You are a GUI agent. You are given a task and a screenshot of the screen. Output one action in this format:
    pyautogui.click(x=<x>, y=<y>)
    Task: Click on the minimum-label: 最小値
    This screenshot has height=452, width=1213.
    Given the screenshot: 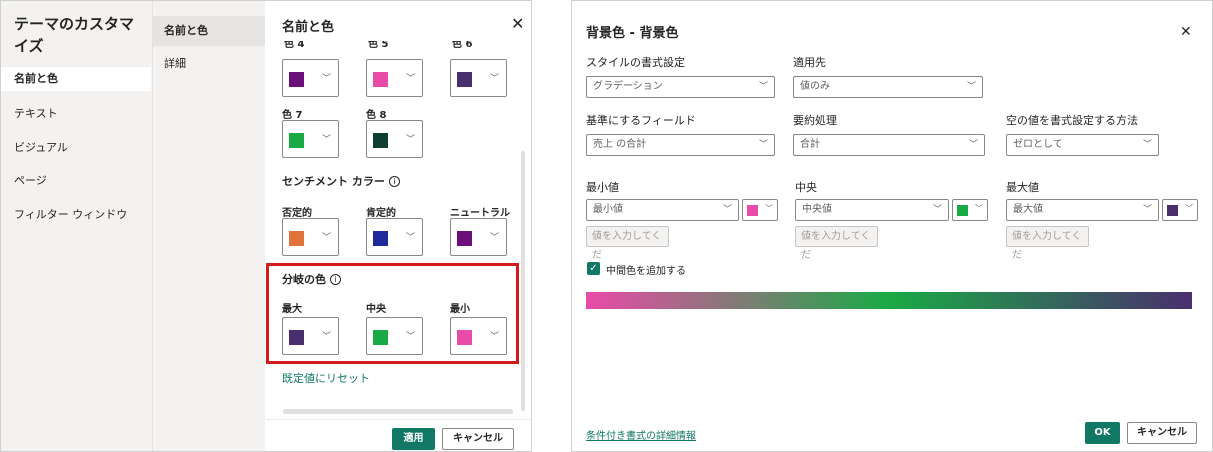 What is the action you would take?
    pyautogui.click(x=602, y=188)
    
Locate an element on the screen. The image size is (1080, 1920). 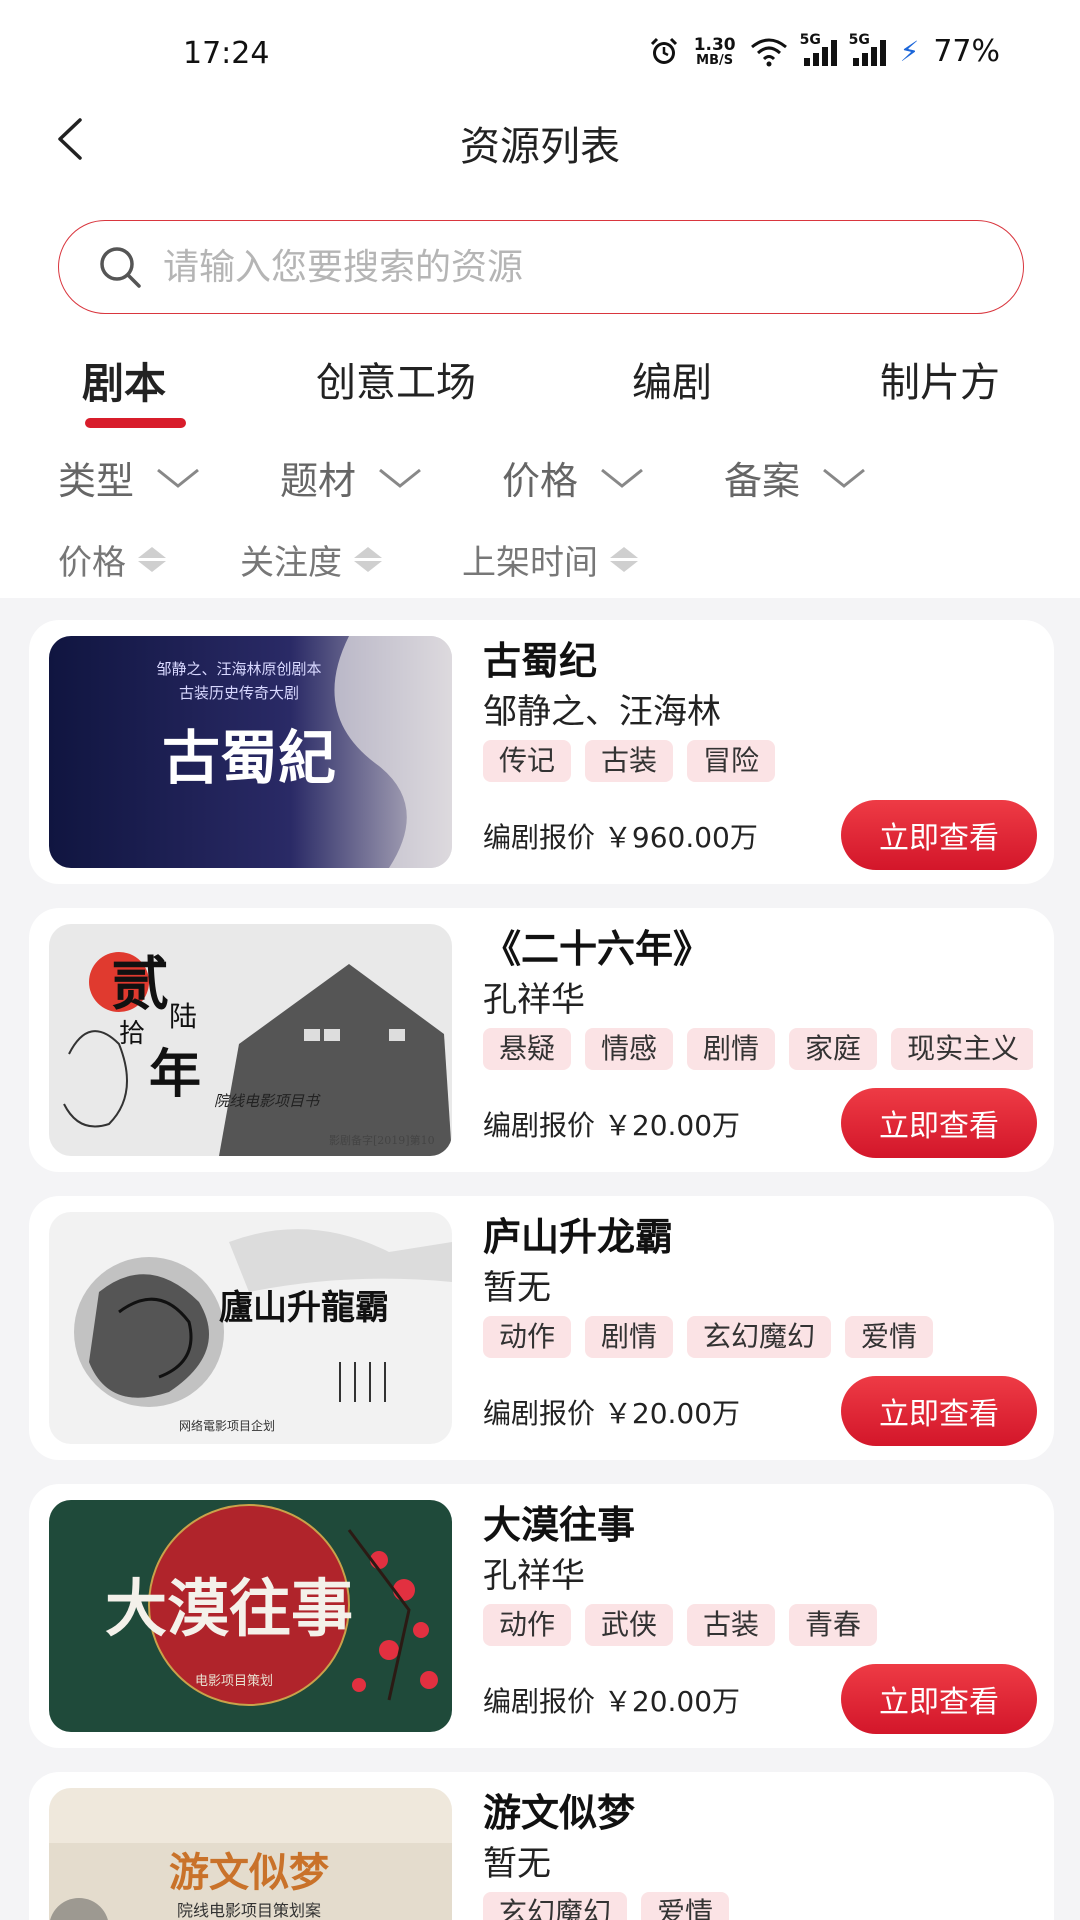
poster-image: 贰 拾 陆 年 院线电影项目书 影剧备字[2019]第10 is located at coordinates (250, 1040).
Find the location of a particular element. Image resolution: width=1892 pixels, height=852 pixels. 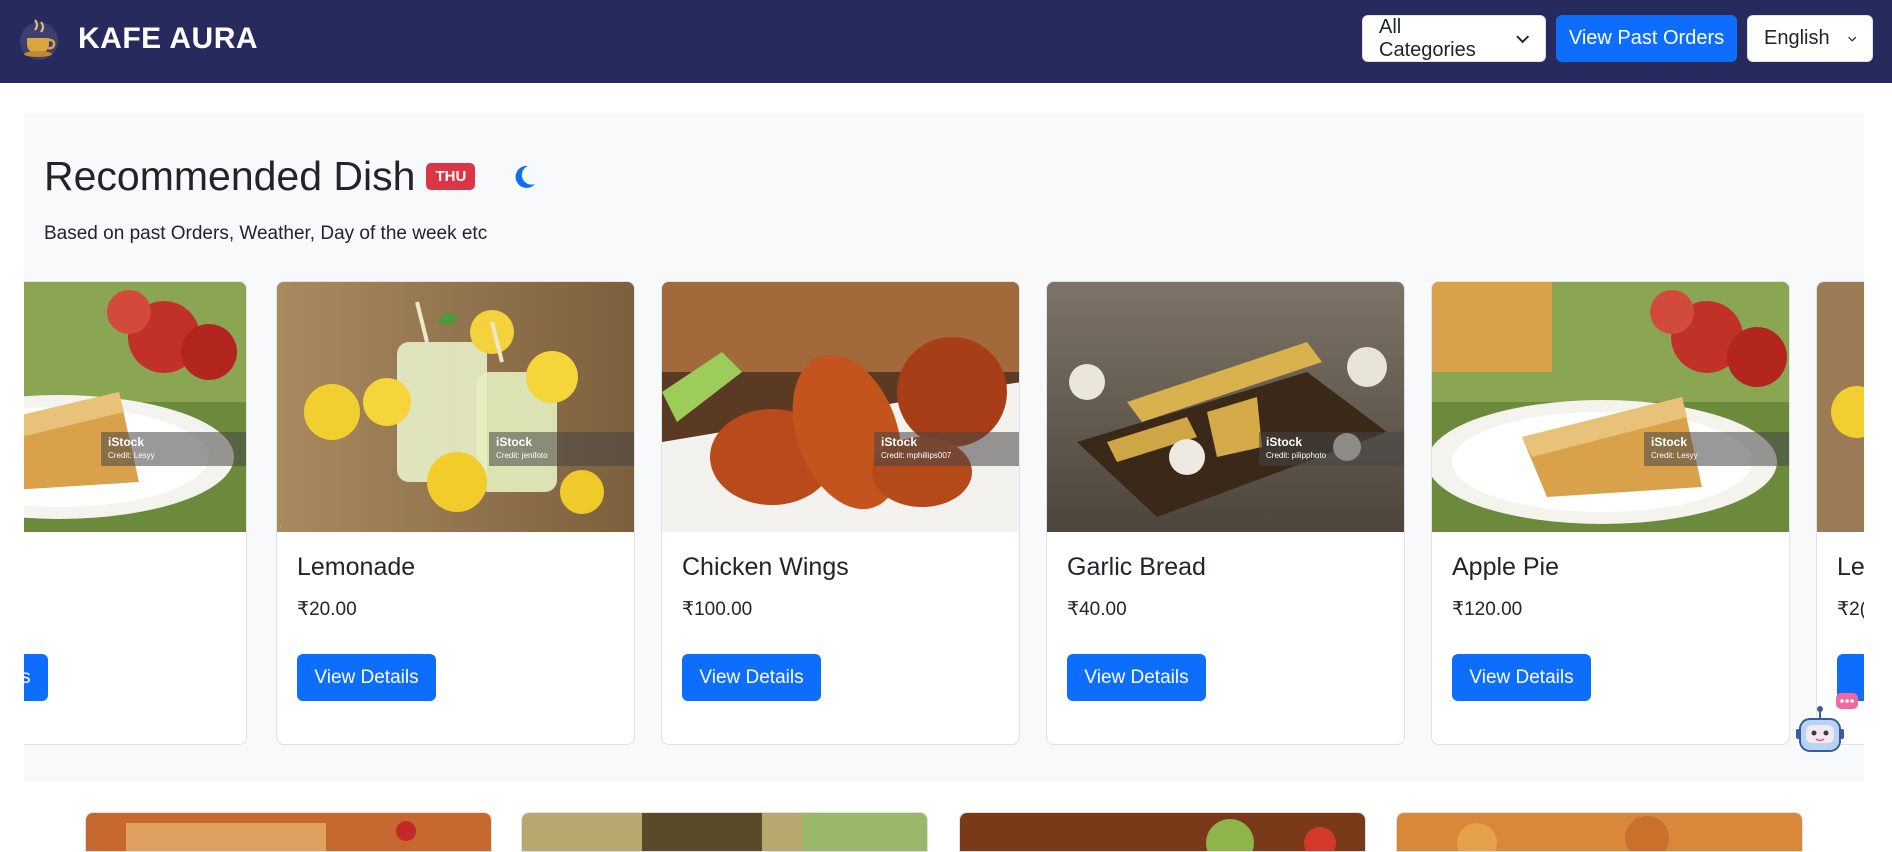

chatbot-icon is located at coordinates (1826, 724).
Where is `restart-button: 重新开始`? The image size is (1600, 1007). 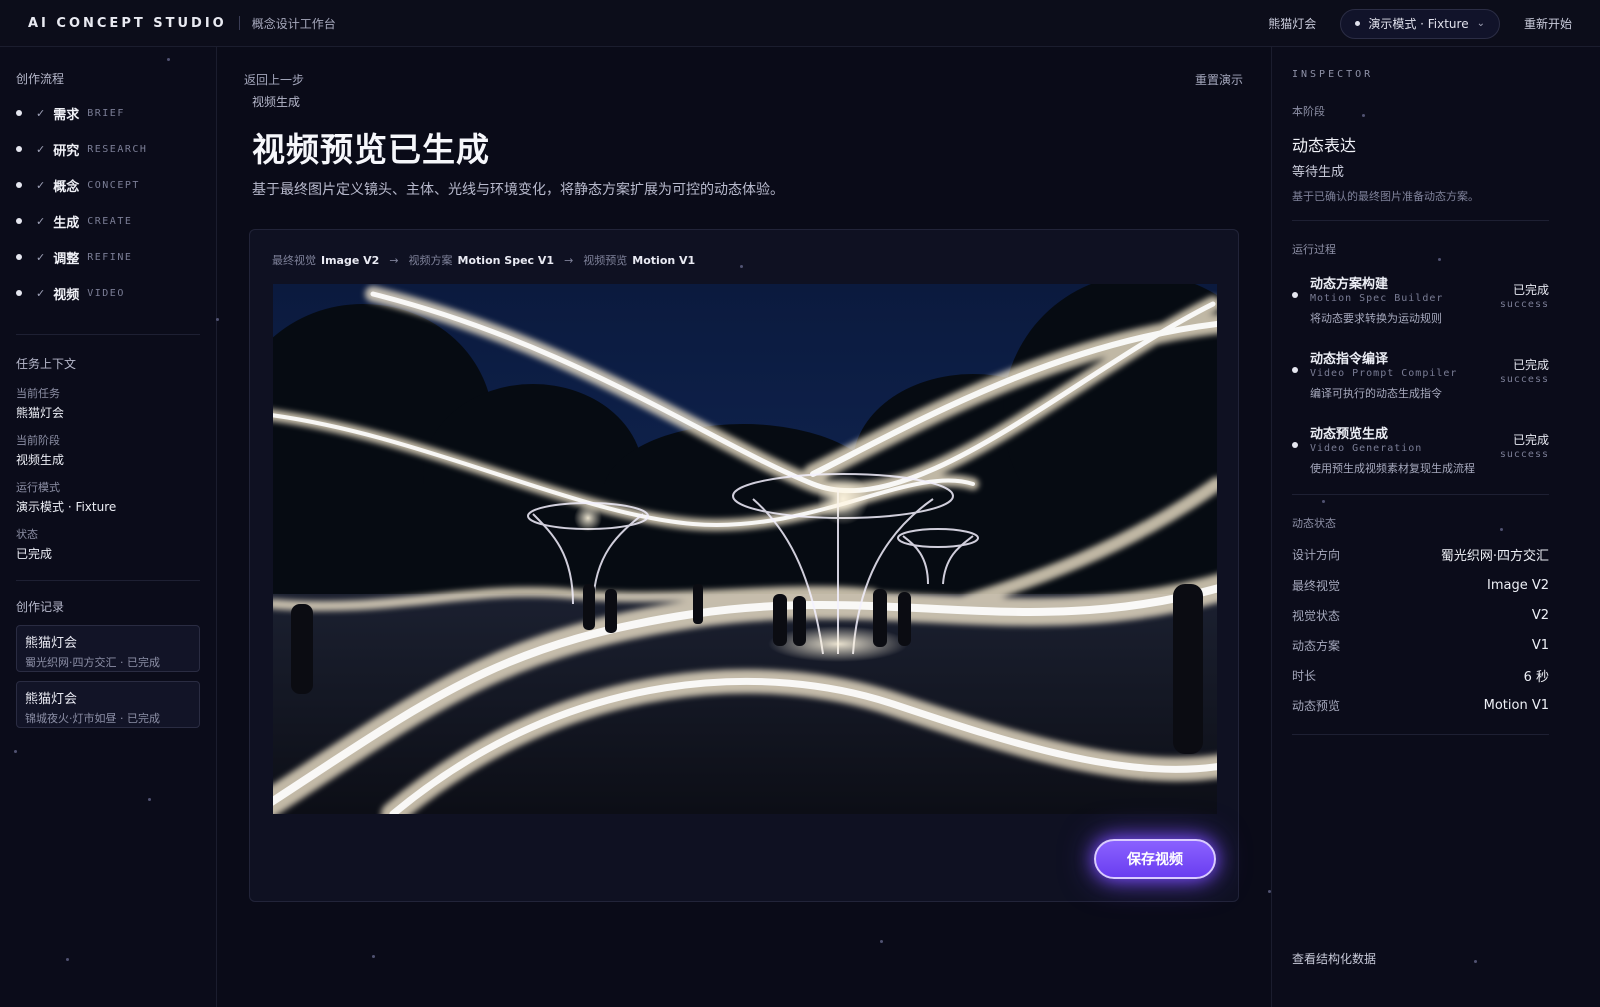 restart-button: 重新开始 is located at coordinates (1548, 24).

......

Problem statement ▸ Render the records from their first line through the line containing "This screenshot has", inclusive, as a JSON list of strings, one string per line, skipping any blank lines.

Task output ▸
[
  "You are a GUI agent. You are given a task and a screenshot of the screen. Output one action in this format:",
  "    pyautogui.click(x=<x>, y=<y>)",
  "    Task: Click on the minimum-label: 最小値",
  "    This screenshot has height=452, width=1213."
]